Initially I worked with phpflo, adapted it for symfony to use dependency injection instead of a factory-like process and was kind of happy. After a short while, the first problems arose:

Having serveral long running processes introduced the problem of “state” within components and also the network. So, already initialized networks could not be reused and had to be destroyed. Using a compiler-pass approach with a registry of components, also introduced port states within the process.

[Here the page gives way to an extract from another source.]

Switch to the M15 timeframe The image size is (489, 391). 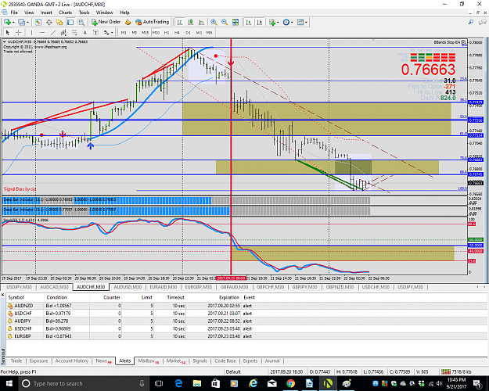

Several ideas came to my mind: Just restart the processes after every message from the queue or even fork the single ETL processes per message - but everything just lead into more problems:

  • Restarting processes means framework initialization overhead
  • Forking processes needs some kind of lowlevel process management

Overall, the best approach was to integrate some stage-management into phpflo, split the library into several components and implement a parser for the (more convinient) FBP domain specific language (DSL). You can find the implementation here. The split into several libraries was necessary due to separation of concerns, maintenance and possible future contributions of generic components.

integration

Added to our technology stack, phpflo integrated fine with symfony and all components are loaded via DIC. This allows for easy configuration of processes:

CategoryCreator() out -> in MdbPersister()
CategoryCreator() route -> in RouteCreator()
CategoryCreator() media -> in MediaIterator()
MediaIterator(MediaIterator) out -> in MediaHandler()
CategoryCreator() bannerset -> in BannersetHandler()
BannersetHandler() out -> bannerset CategoryCreator()
CategoryCreator() tag -> tags TagCreator(TagCreator)
TagCreator() tags -> tag CategoryCreator()
CategoryCreator() hierarchy -> hierarchy TagCreator()
TagCreator(TagCreator) hierarchy -> hierarchy CategoryCreator()
CategoryCreator() sidebar -> in SidebarHandler()
SidebarHandler() out -> sidebar CategoryCreator()
SidebarHandler() build -> in JsonFieldFetcher()
JsonFieldFetcher() sidebar -> in SidebarCreator()
RouteCreator() out -> in MdbPersister()

This replaces a 450+ lines JSON-file!

So, given all processes are defined as symfony (private) services, they can use all dependencies they need and are even easier to test.

Thanks to the datatype checks I’ve introduced into phpflo, connections are checked for compatibility. For us this means: Every component with compatible ports could be stitched together and worked with. That removed a lot of inheritance, type-checks and so on.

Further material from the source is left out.